What is being asked → If a line in the records below contains the word "with", return that line.

Supplied material →

◇ ◇ ◇

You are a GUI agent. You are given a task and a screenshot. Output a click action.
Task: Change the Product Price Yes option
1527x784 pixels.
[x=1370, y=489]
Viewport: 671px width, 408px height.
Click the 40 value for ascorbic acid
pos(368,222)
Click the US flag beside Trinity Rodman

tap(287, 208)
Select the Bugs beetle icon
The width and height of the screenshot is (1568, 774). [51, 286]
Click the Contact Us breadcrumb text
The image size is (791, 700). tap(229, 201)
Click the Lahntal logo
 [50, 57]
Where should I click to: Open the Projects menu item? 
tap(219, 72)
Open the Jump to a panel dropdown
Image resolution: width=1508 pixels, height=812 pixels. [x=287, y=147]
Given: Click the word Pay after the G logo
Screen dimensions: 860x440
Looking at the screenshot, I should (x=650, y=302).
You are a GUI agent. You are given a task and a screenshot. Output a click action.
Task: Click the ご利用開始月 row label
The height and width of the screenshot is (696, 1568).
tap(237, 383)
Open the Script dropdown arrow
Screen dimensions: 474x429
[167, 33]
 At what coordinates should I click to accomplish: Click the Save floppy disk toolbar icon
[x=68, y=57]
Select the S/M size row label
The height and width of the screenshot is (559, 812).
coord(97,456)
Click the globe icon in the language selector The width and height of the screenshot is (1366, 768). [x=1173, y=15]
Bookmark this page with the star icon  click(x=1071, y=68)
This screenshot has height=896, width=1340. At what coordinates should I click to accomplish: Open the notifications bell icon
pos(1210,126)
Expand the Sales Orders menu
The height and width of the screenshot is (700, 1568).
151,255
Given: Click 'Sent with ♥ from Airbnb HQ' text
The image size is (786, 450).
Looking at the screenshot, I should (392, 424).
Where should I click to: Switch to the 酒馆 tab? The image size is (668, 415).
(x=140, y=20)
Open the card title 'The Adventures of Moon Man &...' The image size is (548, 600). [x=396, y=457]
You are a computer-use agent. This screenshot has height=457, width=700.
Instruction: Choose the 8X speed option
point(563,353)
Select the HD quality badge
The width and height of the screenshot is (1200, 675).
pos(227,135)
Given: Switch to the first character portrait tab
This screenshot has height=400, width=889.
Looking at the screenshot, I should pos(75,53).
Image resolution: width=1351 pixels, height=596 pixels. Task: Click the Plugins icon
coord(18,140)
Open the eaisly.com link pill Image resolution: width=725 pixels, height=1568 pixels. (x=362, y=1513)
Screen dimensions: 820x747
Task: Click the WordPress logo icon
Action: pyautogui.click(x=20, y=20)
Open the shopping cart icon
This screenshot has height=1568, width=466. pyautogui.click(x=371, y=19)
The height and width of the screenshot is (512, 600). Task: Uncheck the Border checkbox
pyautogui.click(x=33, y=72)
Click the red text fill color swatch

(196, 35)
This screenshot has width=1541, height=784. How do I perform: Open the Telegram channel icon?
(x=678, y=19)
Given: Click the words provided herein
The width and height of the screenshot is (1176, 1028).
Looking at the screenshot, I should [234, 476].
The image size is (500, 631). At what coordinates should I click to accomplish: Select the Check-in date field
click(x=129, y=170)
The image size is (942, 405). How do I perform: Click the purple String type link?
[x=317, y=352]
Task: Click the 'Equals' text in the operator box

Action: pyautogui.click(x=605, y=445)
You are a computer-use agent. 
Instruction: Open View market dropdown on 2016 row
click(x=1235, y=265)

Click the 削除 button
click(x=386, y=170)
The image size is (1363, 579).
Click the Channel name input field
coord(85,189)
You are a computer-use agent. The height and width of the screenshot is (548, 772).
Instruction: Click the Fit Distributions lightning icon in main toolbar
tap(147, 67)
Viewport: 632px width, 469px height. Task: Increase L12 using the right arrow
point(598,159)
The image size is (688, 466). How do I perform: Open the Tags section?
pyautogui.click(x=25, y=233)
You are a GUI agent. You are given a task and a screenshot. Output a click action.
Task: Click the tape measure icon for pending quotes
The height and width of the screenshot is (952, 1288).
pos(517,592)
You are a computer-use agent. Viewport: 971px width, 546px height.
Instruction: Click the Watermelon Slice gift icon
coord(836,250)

◇ ◇ ◇

Final answer →
Bookmark this page with the star icon  click(x=1071, y=68)
Given: Click 'Sent with ♥ from Airbnb HQ' text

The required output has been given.